» **WORK INSTRUCTIONS**
Output the entries in full and verbatim, pictures omitted.

» **DATA RECORDS**
%%

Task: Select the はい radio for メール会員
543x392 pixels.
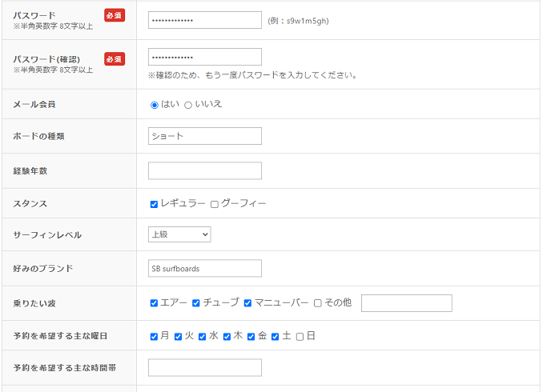Action: [155, 105]
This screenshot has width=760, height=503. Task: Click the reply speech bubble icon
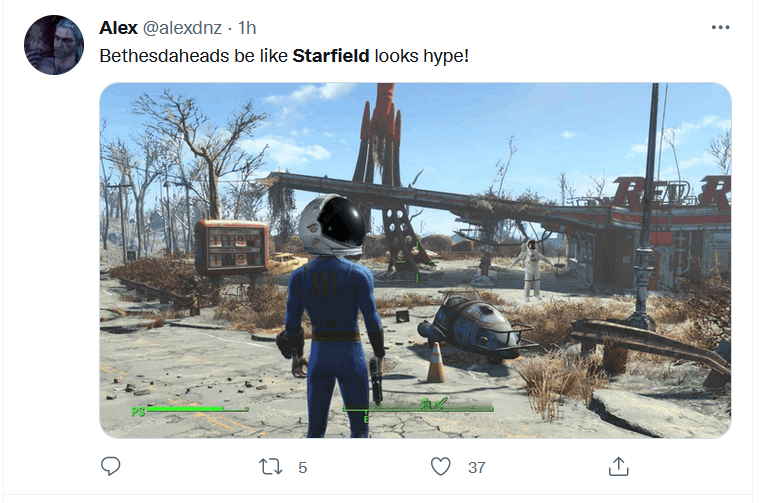point(111,466)
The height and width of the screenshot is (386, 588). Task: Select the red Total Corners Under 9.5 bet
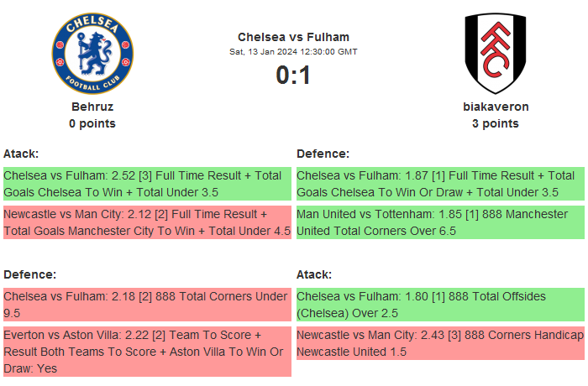tap(147, 305)
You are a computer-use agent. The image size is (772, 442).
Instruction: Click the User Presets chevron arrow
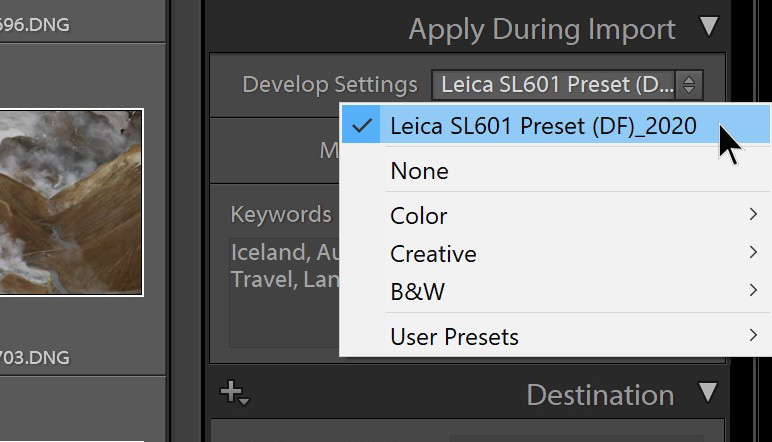(x=753, y=335)
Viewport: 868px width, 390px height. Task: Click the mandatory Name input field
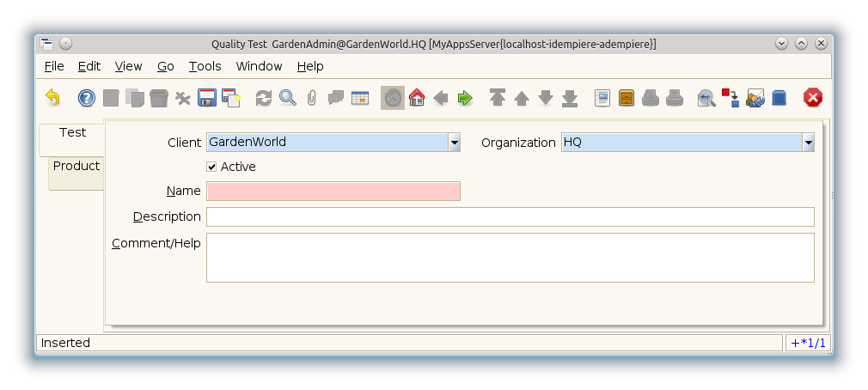point(333,192)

%%

» **RESPONSE TO THE EXERCISE**
Task: Select the はい radio for メール会員
543x392 pixels.
Action: [155, 105]
This screenshot has width=760, height=503. Task: Click the reply speech bubble icon
point(111,466)
The height and width of the screenshot is (386, 588). Task: Select the red Total Corners Under 9.5 bet
tap(147, 305)
You are a computer-use agent. The image size is (772, 442).
Instruction: Click the User Presets chevron arrow
(x=753, y=335)
Viewport: 868px width, 390px height. Task: Click the mandatory Name input field
point(333,192)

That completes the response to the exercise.